## [Set task]
Print everything in the rows below from the line containing "Click the ガイド" down to the line containing "pos(313,58)", with both of those lines included. Reproduce those lines unchanged and nothing else.

## [Material for this exercise]
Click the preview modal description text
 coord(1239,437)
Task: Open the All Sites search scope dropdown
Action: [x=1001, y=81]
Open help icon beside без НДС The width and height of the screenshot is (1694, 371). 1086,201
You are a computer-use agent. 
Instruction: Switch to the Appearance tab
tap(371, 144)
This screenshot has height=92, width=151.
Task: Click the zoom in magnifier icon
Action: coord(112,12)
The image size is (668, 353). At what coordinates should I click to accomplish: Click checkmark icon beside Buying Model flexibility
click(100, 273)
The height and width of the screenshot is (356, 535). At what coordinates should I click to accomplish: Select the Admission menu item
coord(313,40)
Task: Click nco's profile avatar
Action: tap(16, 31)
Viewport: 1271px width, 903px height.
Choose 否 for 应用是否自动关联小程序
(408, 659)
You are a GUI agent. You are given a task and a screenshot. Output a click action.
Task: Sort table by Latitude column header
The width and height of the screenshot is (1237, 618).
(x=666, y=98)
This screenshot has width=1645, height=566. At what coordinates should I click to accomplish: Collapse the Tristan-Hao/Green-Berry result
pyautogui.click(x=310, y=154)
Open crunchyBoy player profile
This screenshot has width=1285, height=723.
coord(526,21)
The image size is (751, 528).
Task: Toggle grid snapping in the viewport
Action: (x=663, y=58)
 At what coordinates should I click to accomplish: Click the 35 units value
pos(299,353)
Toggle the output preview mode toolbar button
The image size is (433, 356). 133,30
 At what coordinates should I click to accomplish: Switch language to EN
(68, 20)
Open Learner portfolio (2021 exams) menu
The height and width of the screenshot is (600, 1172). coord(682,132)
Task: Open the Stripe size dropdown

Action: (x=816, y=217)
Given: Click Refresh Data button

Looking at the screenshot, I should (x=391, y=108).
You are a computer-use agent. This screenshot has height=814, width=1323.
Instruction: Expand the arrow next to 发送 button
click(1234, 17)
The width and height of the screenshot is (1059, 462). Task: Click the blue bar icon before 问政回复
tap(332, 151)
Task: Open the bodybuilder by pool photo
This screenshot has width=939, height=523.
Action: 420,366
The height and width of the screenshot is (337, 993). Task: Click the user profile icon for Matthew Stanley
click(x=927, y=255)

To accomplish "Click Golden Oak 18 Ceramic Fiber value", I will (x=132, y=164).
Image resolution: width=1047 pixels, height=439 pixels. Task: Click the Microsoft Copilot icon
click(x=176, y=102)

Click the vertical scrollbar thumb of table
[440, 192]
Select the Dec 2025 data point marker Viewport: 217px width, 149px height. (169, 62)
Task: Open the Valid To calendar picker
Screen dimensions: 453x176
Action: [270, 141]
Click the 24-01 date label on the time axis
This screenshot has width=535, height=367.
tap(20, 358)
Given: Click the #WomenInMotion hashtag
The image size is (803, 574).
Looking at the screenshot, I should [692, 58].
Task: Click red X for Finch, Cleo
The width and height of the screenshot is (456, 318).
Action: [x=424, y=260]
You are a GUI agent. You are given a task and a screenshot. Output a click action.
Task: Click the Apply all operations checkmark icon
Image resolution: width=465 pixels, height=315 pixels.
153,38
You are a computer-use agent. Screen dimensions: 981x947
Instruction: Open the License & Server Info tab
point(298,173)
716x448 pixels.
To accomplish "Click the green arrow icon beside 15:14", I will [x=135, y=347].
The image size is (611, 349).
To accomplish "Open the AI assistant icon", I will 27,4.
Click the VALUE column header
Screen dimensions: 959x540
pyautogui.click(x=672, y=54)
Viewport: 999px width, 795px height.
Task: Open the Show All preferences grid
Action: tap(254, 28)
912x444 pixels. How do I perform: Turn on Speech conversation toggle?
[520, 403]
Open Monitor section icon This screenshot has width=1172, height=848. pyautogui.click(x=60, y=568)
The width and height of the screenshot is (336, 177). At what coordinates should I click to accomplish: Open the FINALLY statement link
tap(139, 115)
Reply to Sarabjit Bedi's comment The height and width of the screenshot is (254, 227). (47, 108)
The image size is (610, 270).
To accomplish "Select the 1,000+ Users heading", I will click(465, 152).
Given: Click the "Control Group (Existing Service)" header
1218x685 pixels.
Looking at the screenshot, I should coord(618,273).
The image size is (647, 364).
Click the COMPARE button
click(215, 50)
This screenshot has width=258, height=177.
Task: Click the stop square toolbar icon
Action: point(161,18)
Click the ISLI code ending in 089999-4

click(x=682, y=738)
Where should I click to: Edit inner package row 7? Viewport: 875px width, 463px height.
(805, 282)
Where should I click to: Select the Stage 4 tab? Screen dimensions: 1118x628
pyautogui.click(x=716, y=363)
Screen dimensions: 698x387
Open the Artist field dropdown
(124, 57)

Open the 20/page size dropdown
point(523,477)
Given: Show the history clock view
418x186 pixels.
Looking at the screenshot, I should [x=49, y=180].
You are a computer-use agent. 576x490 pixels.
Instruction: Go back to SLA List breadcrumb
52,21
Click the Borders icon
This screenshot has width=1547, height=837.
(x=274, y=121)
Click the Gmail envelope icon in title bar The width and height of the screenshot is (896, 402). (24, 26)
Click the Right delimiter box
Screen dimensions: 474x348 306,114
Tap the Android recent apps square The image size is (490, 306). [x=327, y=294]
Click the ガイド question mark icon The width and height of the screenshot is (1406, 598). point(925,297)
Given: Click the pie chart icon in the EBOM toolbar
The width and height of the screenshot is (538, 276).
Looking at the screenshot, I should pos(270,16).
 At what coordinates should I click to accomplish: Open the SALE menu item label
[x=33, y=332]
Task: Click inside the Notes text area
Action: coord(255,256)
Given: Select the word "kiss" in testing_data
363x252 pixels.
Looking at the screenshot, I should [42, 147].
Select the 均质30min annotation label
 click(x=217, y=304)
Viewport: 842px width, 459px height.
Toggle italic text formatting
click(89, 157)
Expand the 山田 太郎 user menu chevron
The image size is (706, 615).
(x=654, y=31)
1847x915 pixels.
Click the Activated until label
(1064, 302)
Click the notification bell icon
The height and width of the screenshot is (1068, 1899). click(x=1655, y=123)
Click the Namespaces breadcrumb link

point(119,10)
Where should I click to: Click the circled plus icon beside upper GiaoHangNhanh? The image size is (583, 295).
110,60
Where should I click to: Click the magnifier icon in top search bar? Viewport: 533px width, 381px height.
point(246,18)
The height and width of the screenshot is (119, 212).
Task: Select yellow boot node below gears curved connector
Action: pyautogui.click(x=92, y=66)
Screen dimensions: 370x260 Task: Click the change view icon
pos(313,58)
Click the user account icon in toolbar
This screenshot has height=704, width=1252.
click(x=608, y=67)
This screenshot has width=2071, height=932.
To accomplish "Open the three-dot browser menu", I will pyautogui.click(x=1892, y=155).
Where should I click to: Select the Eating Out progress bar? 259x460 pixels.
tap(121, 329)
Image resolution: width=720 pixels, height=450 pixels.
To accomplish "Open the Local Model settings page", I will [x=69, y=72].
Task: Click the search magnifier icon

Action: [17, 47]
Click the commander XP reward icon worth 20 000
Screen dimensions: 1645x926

## [Correct output]
Click the ガイド question mark icon The width and height of the screenshot is (1406, 598). point(925,297)
Given: Click the pie chart icon in the EBOM toolbar
The width and height of the screenshot is (538, 276).
Looking at the screenshot, I should pos(270,16).
 At what coordinates should I click to accomplish: Open the SALE menu item label
[x=33, y=332]
Task: Click inside the Notes text area
Action: coord(255,256)
Given: Select the word "kiss" in testing_data
363x252 pixels.
Looking at the screenshot, I should [42, 147].
Select the 均质30min annotation label
 click(x=217, y=304)
Viewport: 842px width, 459px height.
Toggle italic text formatting
click(89, 157)
Expand the 山田 太郎 user menu chevron
The image size is (706, 615).
(x=654, y=31)
1847x915 pixels.
Click the Activated until label
(1064, 302)
Click the notification bell icon
The height and width of the screenshot is (1068, 1899). click(x=1655, y=123)
Click the Namespaces breadcrumb link

point(119,10)
Where should I click to: Click the circled plus icon beside upper GiaoHangNhanh? The image size is (583, 295).
110,60
Where should I click to: Click the magnifier icon in top search bar? Viewport: 533px width, 381px height.
point(246,18)
The height and width of the screenshot is (119, 212).
Task: Select yellow boot node below gears curved connector
Action: pyautogui.click(x=92, y=66)
Screen dimensions: 370x260 Task: Click the change view icon
pos(313,58)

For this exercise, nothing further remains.